» **EXERCISE BRIEF**
If a line in the entries includes "computer", show that line.

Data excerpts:

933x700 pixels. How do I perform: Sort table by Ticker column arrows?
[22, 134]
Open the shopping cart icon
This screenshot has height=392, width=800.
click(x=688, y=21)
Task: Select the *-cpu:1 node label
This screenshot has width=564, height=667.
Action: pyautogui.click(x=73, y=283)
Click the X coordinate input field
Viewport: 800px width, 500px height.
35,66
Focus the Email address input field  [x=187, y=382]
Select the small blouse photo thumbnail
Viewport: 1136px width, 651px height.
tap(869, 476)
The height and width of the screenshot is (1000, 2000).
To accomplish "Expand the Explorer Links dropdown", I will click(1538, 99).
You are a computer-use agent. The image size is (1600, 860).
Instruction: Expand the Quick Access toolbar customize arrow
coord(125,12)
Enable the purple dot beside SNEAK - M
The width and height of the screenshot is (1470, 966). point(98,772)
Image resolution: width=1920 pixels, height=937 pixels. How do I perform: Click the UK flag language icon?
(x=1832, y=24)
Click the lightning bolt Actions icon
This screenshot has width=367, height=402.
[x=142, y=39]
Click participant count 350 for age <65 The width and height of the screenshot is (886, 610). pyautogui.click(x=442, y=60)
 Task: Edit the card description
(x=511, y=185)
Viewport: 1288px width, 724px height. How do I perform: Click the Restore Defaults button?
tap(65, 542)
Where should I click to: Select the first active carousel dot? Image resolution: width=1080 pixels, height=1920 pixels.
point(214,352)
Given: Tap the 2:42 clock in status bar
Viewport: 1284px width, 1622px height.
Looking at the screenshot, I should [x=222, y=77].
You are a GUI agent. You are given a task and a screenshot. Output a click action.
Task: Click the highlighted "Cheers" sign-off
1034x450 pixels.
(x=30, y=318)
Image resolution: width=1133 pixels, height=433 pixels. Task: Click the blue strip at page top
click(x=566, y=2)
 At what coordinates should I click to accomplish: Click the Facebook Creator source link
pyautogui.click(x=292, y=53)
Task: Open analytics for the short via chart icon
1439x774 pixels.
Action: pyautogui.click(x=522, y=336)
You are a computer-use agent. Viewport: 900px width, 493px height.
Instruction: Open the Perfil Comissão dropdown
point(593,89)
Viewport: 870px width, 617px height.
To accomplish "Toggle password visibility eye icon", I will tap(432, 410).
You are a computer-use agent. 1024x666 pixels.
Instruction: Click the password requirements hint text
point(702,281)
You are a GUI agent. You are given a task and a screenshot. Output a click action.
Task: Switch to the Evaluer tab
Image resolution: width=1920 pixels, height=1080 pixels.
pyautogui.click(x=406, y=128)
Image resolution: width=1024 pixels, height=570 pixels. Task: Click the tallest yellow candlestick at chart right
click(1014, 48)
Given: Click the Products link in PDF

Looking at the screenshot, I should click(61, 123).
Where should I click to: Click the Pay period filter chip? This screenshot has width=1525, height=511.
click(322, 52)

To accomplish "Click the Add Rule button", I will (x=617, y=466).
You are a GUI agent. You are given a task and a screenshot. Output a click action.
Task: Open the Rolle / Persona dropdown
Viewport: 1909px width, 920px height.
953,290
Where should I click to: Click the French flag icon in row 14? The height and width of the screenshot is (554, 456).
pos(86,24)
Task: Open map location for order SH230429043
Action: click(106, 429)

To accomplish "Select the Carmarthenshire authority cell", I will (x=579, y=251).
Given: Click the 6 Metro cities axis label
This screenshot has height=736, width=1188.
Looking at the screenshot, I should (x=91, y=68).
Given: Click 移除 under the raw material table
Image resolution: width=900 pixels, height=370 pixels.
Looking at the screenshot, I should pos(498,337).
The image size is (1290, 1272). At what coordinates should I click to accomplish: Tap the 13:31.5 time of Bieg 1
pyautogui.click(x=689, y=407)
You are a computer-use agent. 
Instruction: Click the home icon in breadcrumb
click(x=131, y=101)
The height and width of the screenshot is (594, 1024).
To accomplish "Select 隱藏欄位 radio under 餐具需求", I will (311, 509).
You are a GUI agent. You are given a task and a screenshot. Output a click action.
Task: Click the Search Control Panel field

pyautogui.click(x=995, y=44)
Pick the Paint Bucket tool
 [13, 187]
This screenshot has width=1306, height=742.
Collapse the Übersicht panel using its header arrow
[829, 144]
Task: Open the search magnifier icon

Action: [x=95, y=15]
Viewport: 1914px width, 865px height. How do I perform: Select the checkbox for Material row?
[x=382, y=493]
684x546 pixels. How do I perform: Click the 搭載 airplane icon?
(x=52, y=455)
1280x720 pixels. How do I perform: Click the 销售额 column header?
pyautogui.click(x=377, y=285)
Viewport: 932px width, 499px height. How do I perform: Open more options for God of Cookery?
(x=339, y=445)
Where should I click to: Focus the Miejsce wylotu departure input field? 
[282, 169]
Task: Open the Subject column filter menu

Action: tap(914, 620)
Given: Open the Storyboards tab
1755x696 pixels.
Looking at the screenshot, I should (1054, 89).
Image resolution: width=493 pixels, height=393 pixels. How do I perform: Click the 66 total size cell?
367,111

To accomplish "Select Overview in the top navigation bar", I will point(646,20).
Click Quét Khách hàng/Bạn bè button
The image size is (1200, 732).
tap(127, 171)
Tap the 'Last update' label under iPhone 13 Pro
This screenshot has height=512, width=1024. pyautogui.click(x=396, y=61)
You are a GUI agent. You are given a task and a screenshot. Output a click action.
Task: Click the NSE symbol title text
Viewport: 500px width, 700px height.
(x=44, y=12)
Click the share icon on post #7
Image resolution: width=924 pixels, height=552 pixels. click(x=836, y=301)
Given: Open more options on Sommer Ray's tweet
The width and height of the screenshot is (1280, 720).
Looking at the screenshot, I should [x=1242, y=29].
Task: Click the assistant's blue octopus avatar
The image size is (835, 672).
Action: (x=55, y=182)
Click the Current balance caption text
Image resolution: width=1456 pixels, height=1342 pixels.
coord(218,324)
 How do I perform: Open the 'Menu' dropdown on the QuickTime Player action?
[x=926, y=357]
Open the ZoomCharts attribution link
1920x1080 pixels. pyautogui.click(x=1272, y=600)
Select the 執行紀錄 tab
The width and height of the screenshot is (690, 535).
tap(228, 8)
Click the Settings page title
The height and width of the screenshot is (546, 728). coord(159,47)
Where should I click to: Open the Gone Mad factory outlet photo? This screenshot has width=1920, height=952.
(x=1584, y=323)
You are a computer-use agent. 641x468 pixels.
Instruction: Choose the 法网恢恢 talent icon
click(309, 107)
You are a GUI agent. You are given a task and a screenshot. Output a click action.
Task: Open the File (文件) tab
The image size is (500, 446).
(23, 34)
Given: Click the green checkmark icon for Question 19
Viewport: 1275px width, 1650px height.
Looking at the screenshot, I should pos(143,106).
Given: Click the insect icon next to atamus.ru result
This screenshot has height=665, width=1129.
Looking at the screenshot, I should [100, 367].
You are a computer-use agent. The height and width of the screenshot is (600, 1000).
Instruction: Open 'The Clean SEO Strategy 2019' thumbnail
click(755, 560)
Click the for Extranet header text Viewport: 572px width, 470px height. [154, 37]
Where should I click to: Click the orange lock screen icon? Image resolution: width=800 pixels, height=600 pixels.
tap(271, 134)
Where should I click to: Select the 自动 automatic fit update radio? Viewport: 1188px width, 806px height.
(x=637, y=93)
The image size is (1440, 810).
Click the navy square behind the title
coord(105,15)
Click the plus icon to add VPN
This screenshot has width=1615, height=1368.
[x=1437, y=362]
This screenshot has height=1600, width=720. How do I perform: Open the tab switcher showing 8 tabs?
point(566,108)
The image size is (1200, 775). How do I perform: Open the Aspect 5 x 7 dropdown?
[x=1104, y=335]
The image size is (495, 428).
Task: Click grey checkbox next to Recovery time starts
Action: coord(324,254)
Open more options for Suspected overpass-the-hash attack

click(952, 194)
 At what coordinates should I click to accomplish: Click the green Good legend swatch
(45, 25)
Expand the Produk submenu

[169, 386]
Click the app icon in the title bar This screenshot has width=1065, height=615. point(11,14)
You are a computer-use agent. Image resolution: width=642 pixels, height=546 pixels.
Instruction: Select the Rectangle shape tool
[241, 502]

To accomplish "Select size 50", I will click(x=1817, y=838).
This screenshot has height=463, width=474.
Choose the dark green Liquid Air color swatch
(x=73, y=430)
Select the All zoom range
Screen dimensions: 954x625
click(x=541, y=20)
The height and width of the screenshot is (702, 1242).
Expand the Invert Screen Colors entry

» **WRITTEN SOLUTION**
You are a computer-use agent. The image size is (1600, 860).
You are a computer-use agent. Viewport: 900px width, 493px height.
You are a computer-use agent. 1024x666 pixels.
You are a computer-use agent. 
You are a computer-use agent. 641x468 pixels.
You are a computer-use agent. The height and width of the screenshot is (600, 1000).
You are a computer-use agent. Image resolution: width=642 pixels, height=546 pixels.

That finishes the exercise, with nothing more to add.